I really liked the greeting part of the service. I can’t remember the name of the ritual but you approach someone with both your hands together in a prayer position, with fingertips facing the heart of the other person. You make eye contact and wait for them to put their hands in the same position outside yours, then slide them apart and say “grace” and then the other person puts his or her hands together and you put yours outside theirs, and you both say “and peace”. Then you hug, and look for someone else to perform the ritual with. There’s enough ritual for standoffish people like me to find something to do that doesn’t shine the light of connectedness to glaringly upon me. It’s new for me to connect with others and maybe it will always feel too intense to me. But I do like it.

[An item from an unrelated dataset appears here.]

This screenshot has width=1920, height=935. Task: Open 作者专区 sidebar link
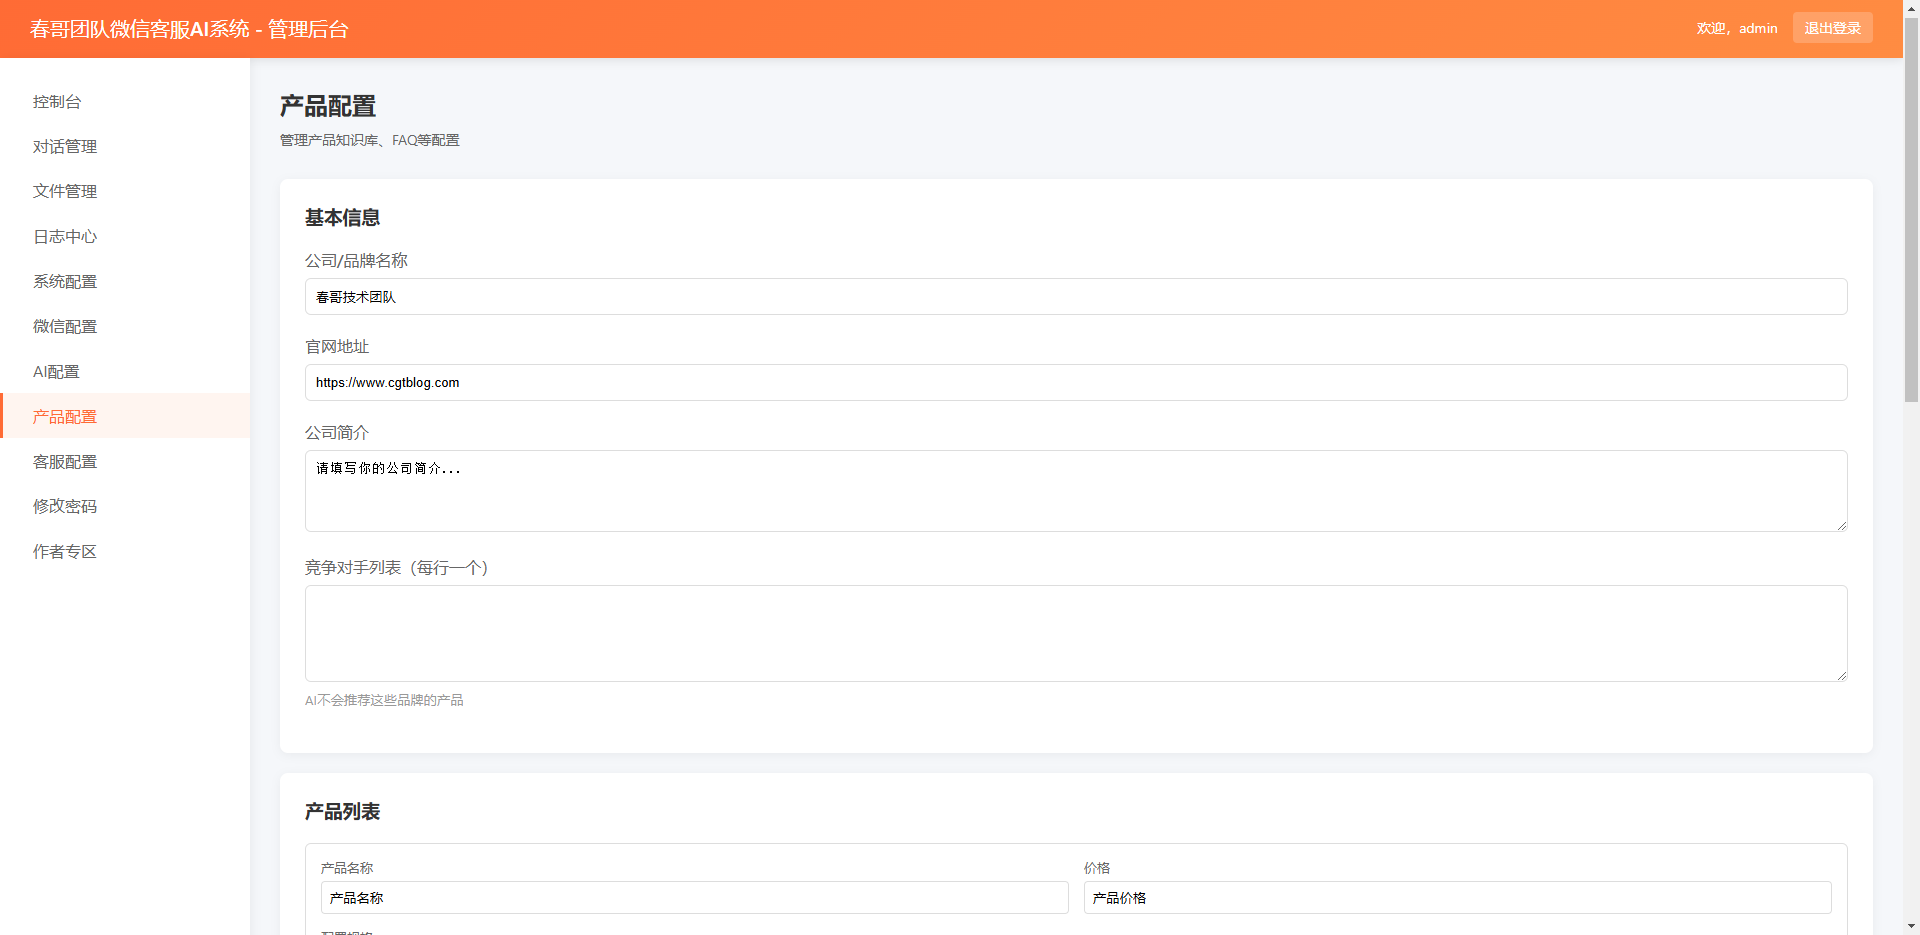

Because I was baptized in the Methodist church when I was 14, I was allowed to take communion with these folks. You go to the front, put both your arms across your front like an X, as if to hug yourself or skydive, and then you say your name and open your mouth, and they put a cracker dipped in wine on your tongue, an oddly sensual experience. I honestly don’t remember what the pastor said. He has a very direct gaze and it blew out my thoughts. Sometimes you wonder if they can see in your heart, you know? Hee hee. Besides which, he was flanked by other officiants, all of which were looking lovingly at me. I love all that attention anyway. Why did they use white zinfandel for dipping? Pleh. Would prefer some nice Shiraz. What do you say when a strange man looks into your eyes and feeds you by hand?? Awkward! I shuffled off to the right and tried to observe others’ behavior for clues.

Other rituals included lighting a candle for someone, in the same way Catholics do, and the holy water by the door – wasn’t sure what to do with that since I haven’t been to many Catholic church services. I also loved the incense and the cool ringing noise the brass censor made when they waved it around, and the pastor kissed the four corners of the table while doing it. Later a helper did the same all around the congregation space. After the service we were invited to the front to take a drink of the leftover wine from the chalice (so as not to waste the blessed wine) while the cute deacon held it and looked into my eyes, then he wiped it off before the next person approached. To the right stood the pastor, waiting to give me a blessing. Amid this intimacy he saw fit to ask me where I was from. I almost couldn’t answer. I was thinking, hey, let me focus totally on this cool thing I am receiving. I got another hug and was sent to light a candle (or not).

Kudos to the officiants for not singling me out beyond simple welcomes at the appropriate times. I absolutely hate being greeted as a visitor, being asked for my address, being asked to sign up for a committee (Southern Baptists – scary), or being confronted about my personal beliefs or churchgoing habits (several of the more rigid faiths).

I got the feeling that family would have been fun to hang out with later – like there were some awesome cooks among them and they were going to have a monstrous feast with happy kids running around and people laughing and talking. Something weird about this area of the country – the land is desolate, so the people try to make up for it by being as cheerful and sweet as possible. And they succeed.